A Kuwaiti MP has reportedly proposed that foreign workers are sorted based on their income and profession and forced to undergo mandatory tests to stay in the country.
The roadmap described by MP Dr Abdurrahman Al-Jeeran in the Al-Rai publication would see expats pay for training courses in their field and deported if they fail two times.
“If he passes the courses, then he would be required to pay fees. And if he fails, he is given a second opportunity to pass the course. If he does not in the second chance, he is deported,” he was quoted as saying.
Jeeran reportedly argued earlier this week that the demographic imbalance in the country should be a priority when the National Assembly resumes sessions in October.
Expats make up roughly 70 per cent of the country’s estimated 4.3 million population.
“Does Kuwait need 800,000 Indians and 500,000 Arabs with below average educational levels?” he was quoted as saying, calling for limits on expat numbers.
Separately though he did call for a “reasonable” minimum wage, suggesting foreign workers will not be able to meet the financial demand of their families of the cost of living increases.
In recent years Kuwait has sought to reduce its reliance on expatriates and the percentage of foreign workers in the country.
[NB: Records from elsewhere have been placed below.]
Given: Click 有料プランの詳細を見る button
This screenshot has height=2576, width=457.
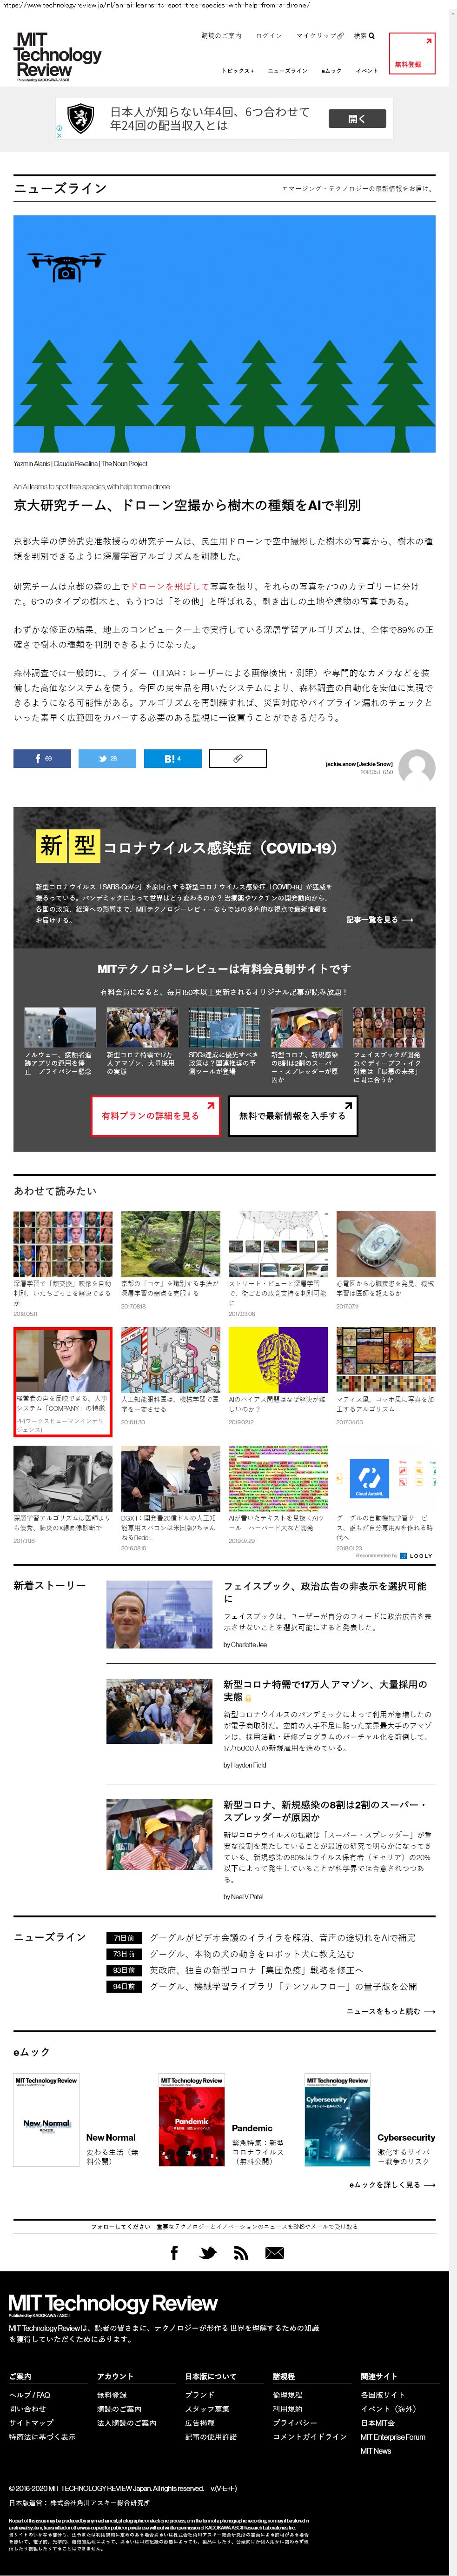Looking at the screenshot, I should tap(157, 1116).
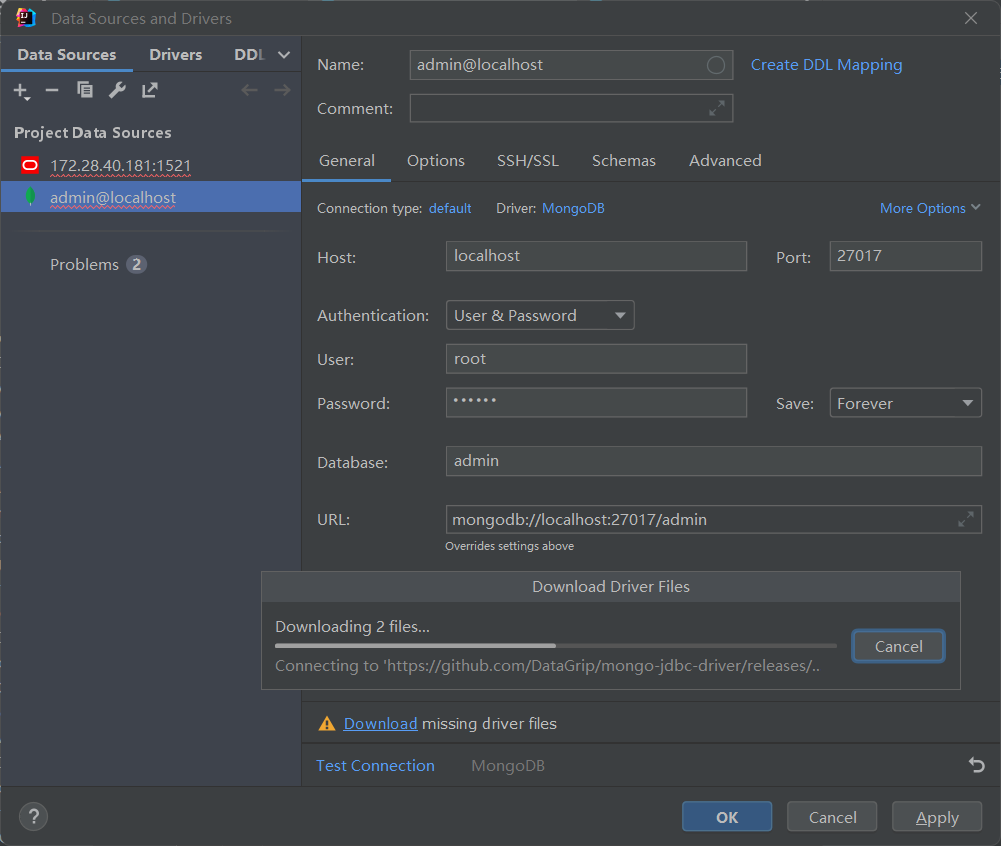Click the make global export icon

coord(150,91)
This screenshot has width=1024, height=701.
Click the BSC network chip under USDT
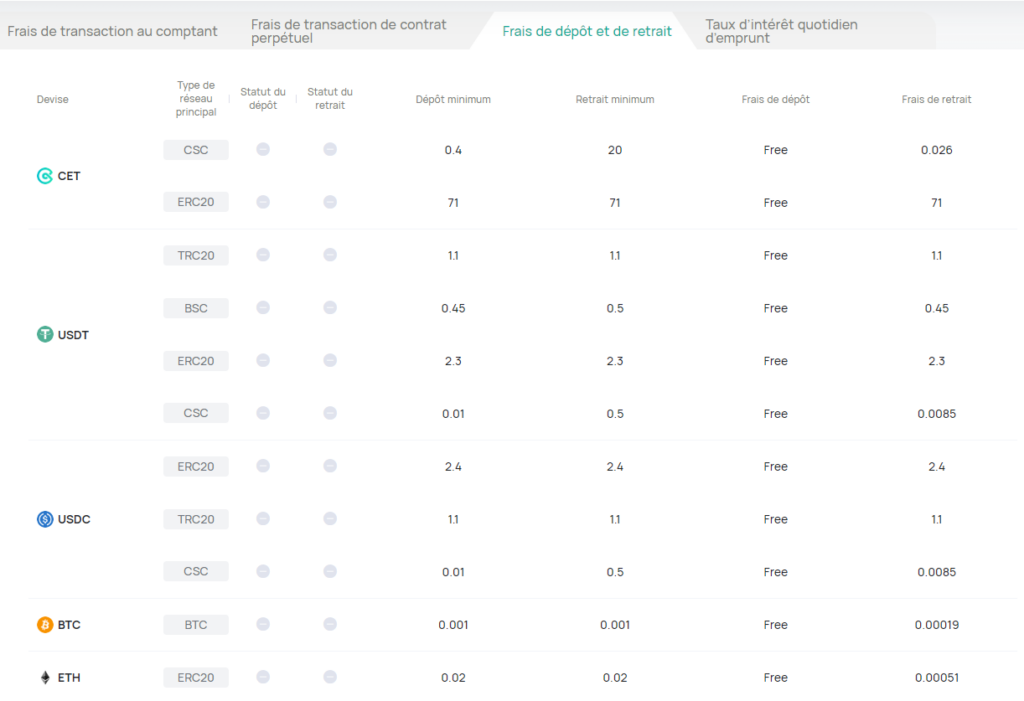(195, 308)
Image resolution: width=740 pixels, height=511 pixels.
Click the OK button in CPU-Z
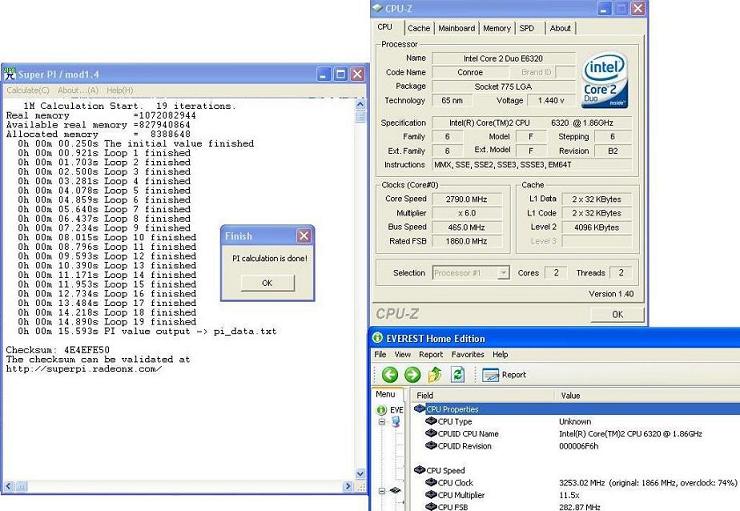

Earlier in 2016, local reports suggested government departments had been instructed to lay off unnecessary expats and freeze the recruitment of foreign workers.
The country is also reportedly considering plans to deport expats that are fired or made redundant.
Last week a report released by InterNations ranked Kuwait as the worst country in the world for expatriates, attracting attention from local officials.
Minister of social affairs and labour and state minister for planning and development Hind Al- Subaih criticised the Expat Insider 2016 survey and said a team had been assigned to investigate its findings.